Tesco staff ask EU to clarify equal pay legislation

In what is the latest development in the long running equal pay dispute between Tesco shop workers and supermarket bosses, Leigh Day, the firm representing the workers, has applied to the EU Court of Justice (ECJ) for equal pay clarification. If they agree to assist, the ECJ’s stance could have a significant impact on how UK courts interpret equal pay claims in the future.

The firm, who are representing thousands of predominately female shop workers, have asked the ECJ to clarify if these individuals have a right to an equal pay claim, using predominately male warehouse staff as their comparators. In particular, Leigh Day would like the Court to confirm whether staff in one area of a business, can compare their salaries to those in another sector.

Tesco argue that the shop workers’ equal pay claim is invalid as both parties are independent of each other and different sectors of the business are responsible for both the terms and conditions of employment in stores and distribution centres.

Existing equal pay legislation in the UK is derived from the Equality Act 2010, whilst additional practical guidance for employers is provided under the Equality and Human Rights Commission’s Code of Practice on Equal Pay. Under the Act, it is unlawful to pay a women less than a man in the 'same employment' when they are engaged in like work, work rated as equivalent or work of equal value.

It is usually necessary for the woman and the male comparator to work for the same private employer in order to bring an equal pay claim. Whereas, in the public sector an equal pay claim may be accepted where the woman and the man work for different employers but their pay is determined by a single source. Therefore, it will be interesting to see if the ECJ succeed in providing clarity to this situation.

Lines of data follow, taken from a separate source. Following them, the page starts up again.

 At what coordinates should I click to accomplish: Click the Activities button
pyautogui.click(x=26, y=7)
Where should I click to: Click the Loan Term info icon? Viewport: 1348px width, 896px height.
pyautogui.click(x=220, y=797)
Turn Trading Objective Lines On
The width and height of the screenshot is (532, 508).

As mentioned earlier, the ECJ’s response could set an important precedent for future equal pay disputes, as well as those already ongoing. Tesco’s supermarket rivals Asda, Sainsbury’s and Morrisons are also facing similar equal pay claims from shop floor staff, which could result in a combined estimated pay out of £8bn.

A ruling in favour of the shop workers could set alarm bells ringing for a number of large employers across the UK who have staff operating in different arms of the business. These employers could find themselves inundated with equal pay claims from staff, who may have previously felt unable to bring a claim, forcing them to rethink pay practices across the organisation.

Having said this, even if a female employee is paid less than a male comparator for working in the same employment, employers will still be protected from equal pay claims if they can show that the difference is due to a 'material factor' which does not discriminate against the woman because of her sex. Examples of material factors include length or service, different hours of work or pay protection following a job-regrading exercise.

In any event, employers should keep a close eye on the developments of this equal pay dispute and examine their own pay practices to ensure that they have a strong position for justifying any existing pay rates.